▶ EXERCISE PASSAGE
"""
However, under certain conditions, we may want to relax this constraint,
accepting potential time inaccuracies in the system, in order to provide
additional benefits in terms of power consumption, performance and/or
reduce kernel jitter even more.
For this reason introduce the new parameter nohz_full_aggressive.
This option allows to enforce nozh_full across all the CPUs (even the
timekeeping CPU) at the cost of having potential timer inaccuracies in
the system.
Test:
- Hardware: Dell XPS 13 7390 w/ 8 cores
- Kernel is using CONFIG_HZ=1000 (worst case scenario in terms of
power consumption and kernel jitter) and nohz_full=all
- Measure interrupts and power consumption when the system is idle and
with 2, 4 and 8 cpu hogs
Result:
The following numbers have been collected using turbostat and dstat
measuring the average over a 5min run for each test.
irqs/sec idle 1 CPU hog 2 CPU hogs 4 CPU hogs 8 CPU hogs
------------------------------------------------------
nohz_full 1036.679 1047.522 1046.203 1048.590 1074.867
nohz_full_aggressive 98.685 106.296 127.587 146.586 1062.277
Power (Watt) idle 1 CPU hog 2 CPU hogs 4 CPU hogs 8 CPU hogs
------------------------------------------------------
nohz_full 0.502 W 3.436 W 3.755 W 6.187 W 6.019 W
nohz_full_aggressive 0.301 W 2.372 W 2.372 W 6.005 W 6.016 W
% power reduction 40.04% 30.97% 36.83% 2.94% 0.05%
Conclusion:
nohz_full_aggressive used together with nohz_full=all allows to save
some energy when the system is idle or under low CPU usage (e.g., when
less than half of the CPUs are used).
"""
▶ GIVEN DATA
"""
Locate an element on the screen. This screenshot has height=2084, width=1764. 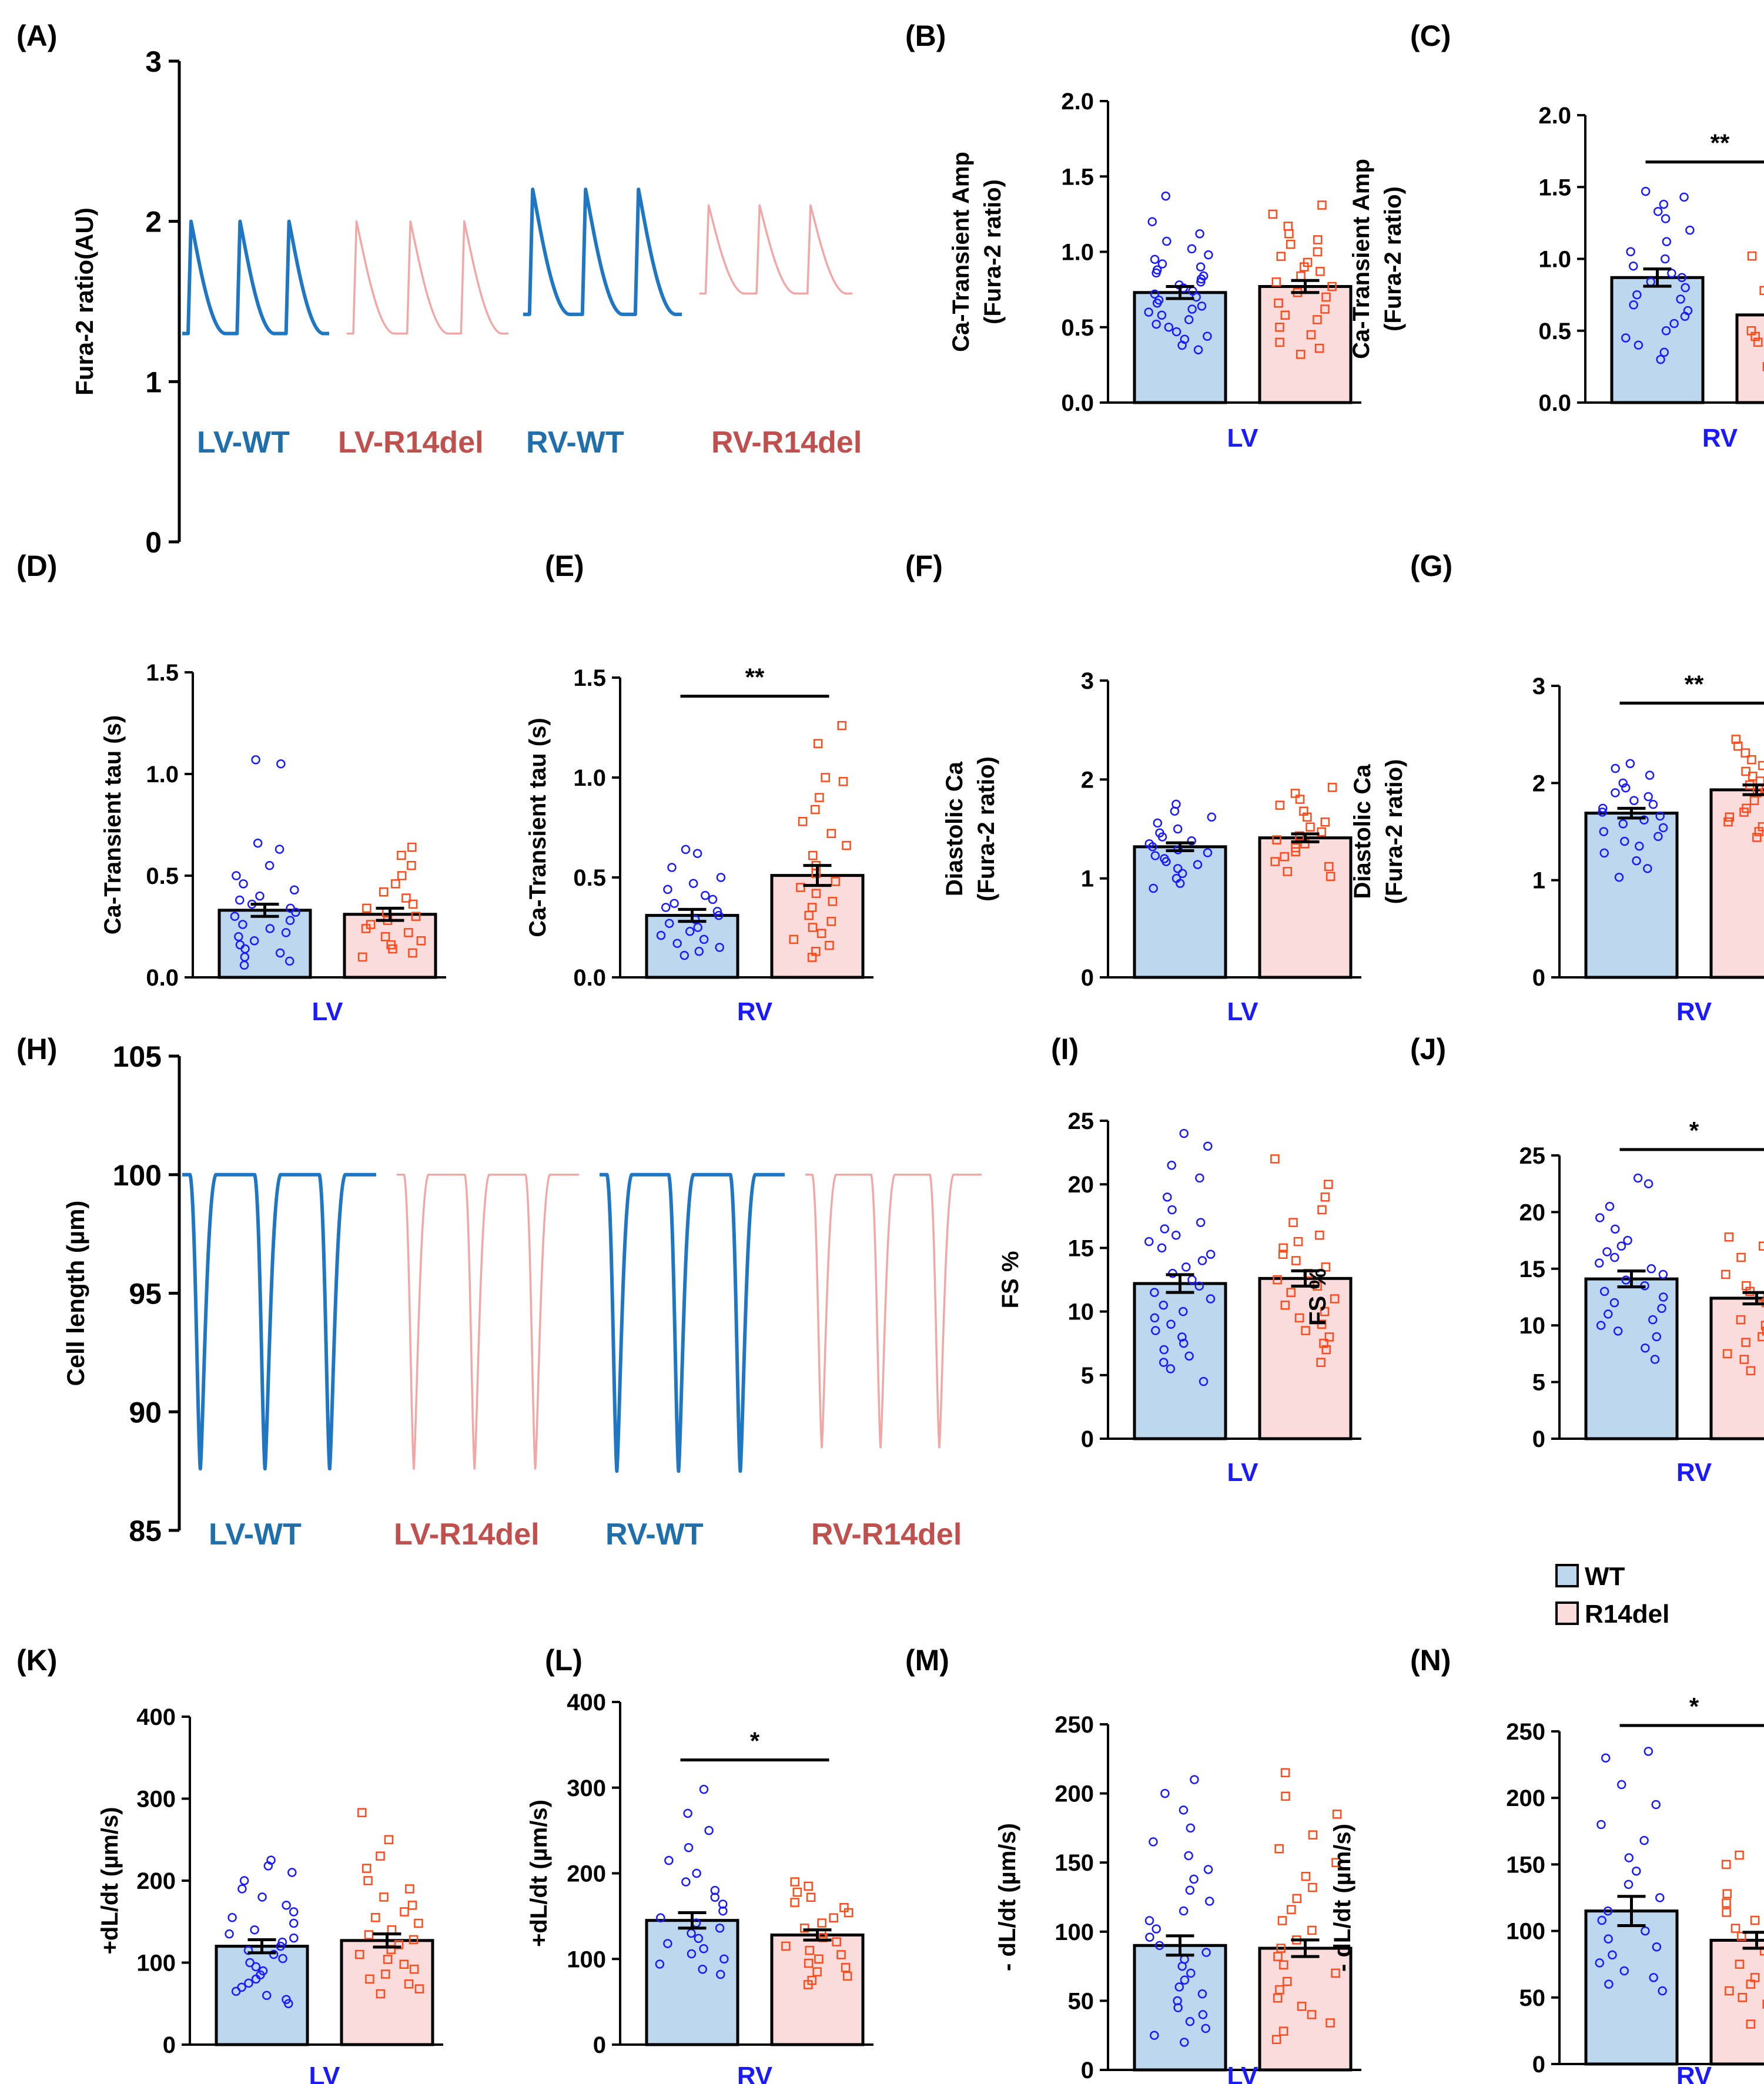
"""
▶ DIRECTIVE
Can you reproduce the part of the nohz_full_aggressive patch note above word for word, starting at "For this reason" and ending at "the system."?

▶ SOLVED EXERCISE
For this reason introduce the new parameter nohz_full_aggressive.
This option allows to enforce nozh_full across all the CPUs (even the
timekeeping CPU) at the cost of having potential timer inaccuracies in
the system.